Des pratiques funéraires variées

L’une des caractéristiques du site de la Place du Maréchal Leclerc est la grande variété des pratiques observées sur un même espace funéraire. . La majorité des inhumés est en position fœtale bien que certains soient sur le dos. Ce sont les contenants des tout-petits qui montrent le plus de diversité : ceux-ci sont disposés dans des tuiles (imbrex), des céramiques, des cercueils de bois, des écorces d’arbre, des coffrages de pierres, des textiles et autres enveloppes souples. Parfois, les corps sont simplement recouverts de fragments d’amphore pour les protéger. Dans un cas, une pierre gravée d’une rosace est réemployée pour marquer la tombe.Par ailleurs, jusqu’à huit étapes sont observées dans une inhumation, illustrant la complexité des gestes funéraires associés à ces très jeunes enfants. Ceux-ci n’étaient donc pas rejetés et leur sépulture manifestait au contraire, dans certaines occurrences, d’une attention notable.

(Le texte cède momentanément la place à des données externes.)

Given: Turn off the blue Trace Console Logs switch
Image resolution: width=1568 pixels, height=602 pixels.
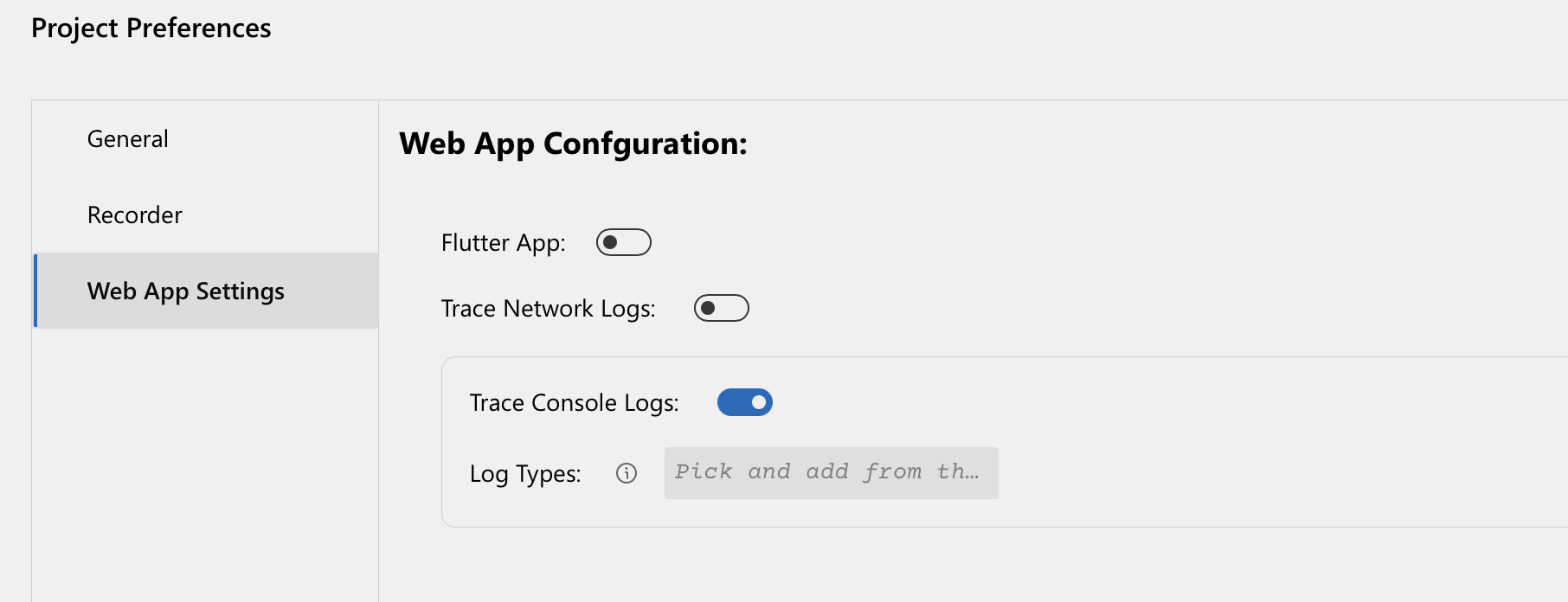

Densité et superposition des tombes

La très forte densité des sépultures et la superposition des tombes permettent d’étudier pour l’une des premières fois un très grand nombre d’inhumations de tout-petits et autres faits funéraires des Ier-IIIe siècles. Jusqu’à cinq niveaux de tombes ont été observés, ce qui est, en l’état de la recherche, unique dans le monde gallo-romain. Ce fait est d’autant plus rare que durant l’Antiquité l’intégrité de la tombe doit être préservée. À Auxerre, certaines tombes en détruisent d’autres lors de leur installation ce qui peut être lié à un problème de place disponible mais aussi être en lien avec le statut même de ces très jeunes enfants, pas toujours perçus comme des individus à part entière.

La fouille d’Auxerre, comme récemment celle de Narbonne et d’autres, montre que l’archéologie renouvelle les approches concernant les pratiques funéraires de l’Antiquité.

Le projet d’aménagement de la place du Maréchal Leclerc

Après une prolongation des fouilles jusqu’au 21 juin, les travaux d’aménagement de l’espace public de la place du Maréchal Leclerc vont démarrer dans la foulée. Entièrement végétalisée, elle proposera en son centre une fontaine végétalisée comme choisi en 2022 par les Auxerrois lors d’une consultation. Les plantations parachèveront le chantier au printemps 2025 pour devenir un véritable poumon vert et ilot de fraîcheur en cœur de ville.

Le coût global de l’opération archéologique s’élève à 621 633 € TTC (tranche ferme, tranches conditionnelles et prolongation). Conformément à la législation, la Ville d’Auxerre a demandé une subvention à l’État (Ministère de la Culture) par l’intermédiaire du Fond National pour l’Archéologie Préventive (FNAP). La subvention allouée par l’État s’élève à 40%.